Differential display PCR (DD-PCR) technique was used for detecting the differences in gene expression in mandibular glands of nurse (5-15 days old) and forager (more than 21 days old). The DD-PCR reaction was performed with 36 combinations of oligo-dT and arbitrary primers. Seventy differentially expressed bandes of nurse from forager using 19 combinations of primer were selected. Fifty (72%) out of seventy bands had higher intensity than those of forager and twenty (28%) were nurse specific genes. Moreover, in forager stages, eleven differentially expressed bands from 7 primer combinations were selected. Only one band (9%) showed higher intensity than those in nurse and ten bands (91%) were forager specific genes.
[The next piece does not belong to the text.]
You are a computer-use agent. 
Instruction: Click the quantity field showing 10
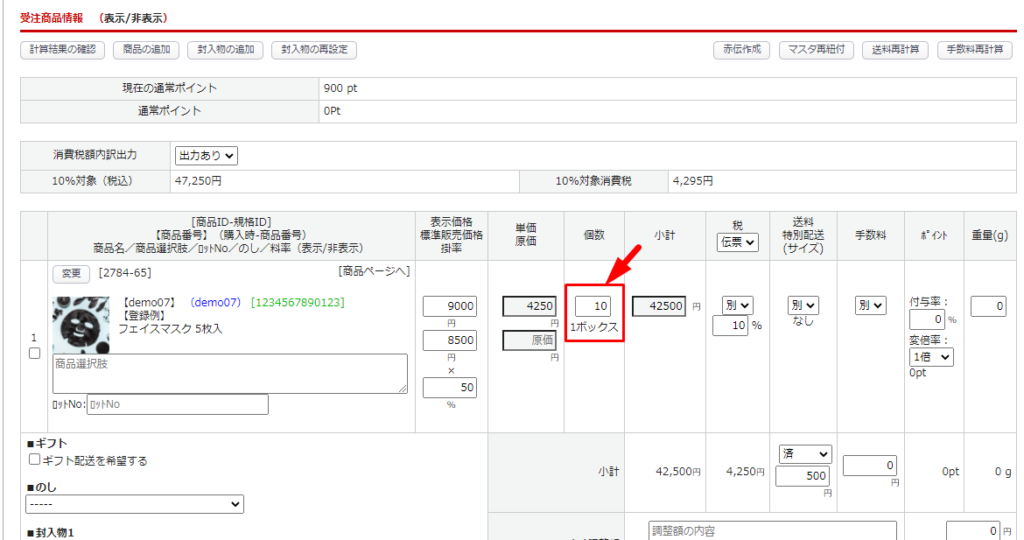(x=593, y=306)

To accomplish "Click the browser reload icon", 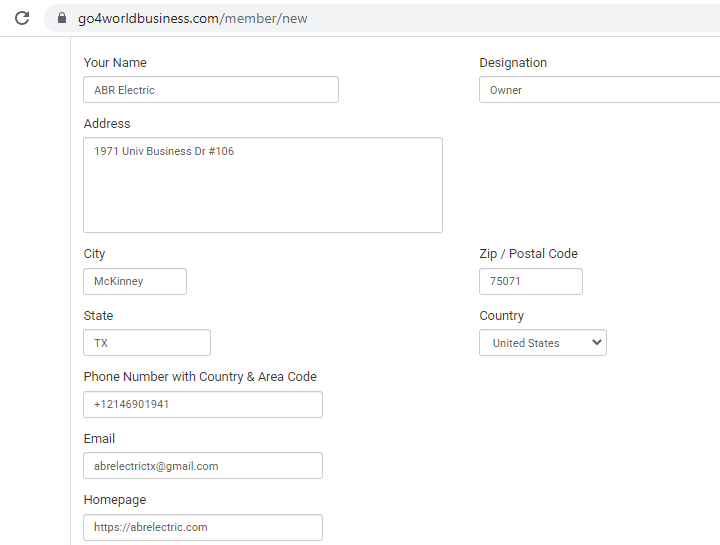I will tap(22, 18).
Each band was reamplified and cloned into pGEM-Teasy vector. Fifty two of nurse and eleven of forager DD-PCR fragments could be successfully cloned, respectively. These cloned were selected and sequenced. The sequence analysis showed that 27 bands out of 63 contained unique sequence. Eleven genes were similar to the GenBank analysis. Two genes were found to be nurse specific genes. ATP synthase and Thioesterase were employed in order to confirm the different expression of nurse and forager using RT-PCR. The expression level of ATP synthase and Thioesterase in nurse was approximately 1.78 and 1.40 times higher than those of forager, respectively. After the nucleotide sequences were analyzed, it was found that from each 36 DD-PCR bands contained more than one cDNA type. When compared the nucleotide sequences with GenBank database, 21 genes were found similar to Apis spp. Eight of them were nurse specific genes.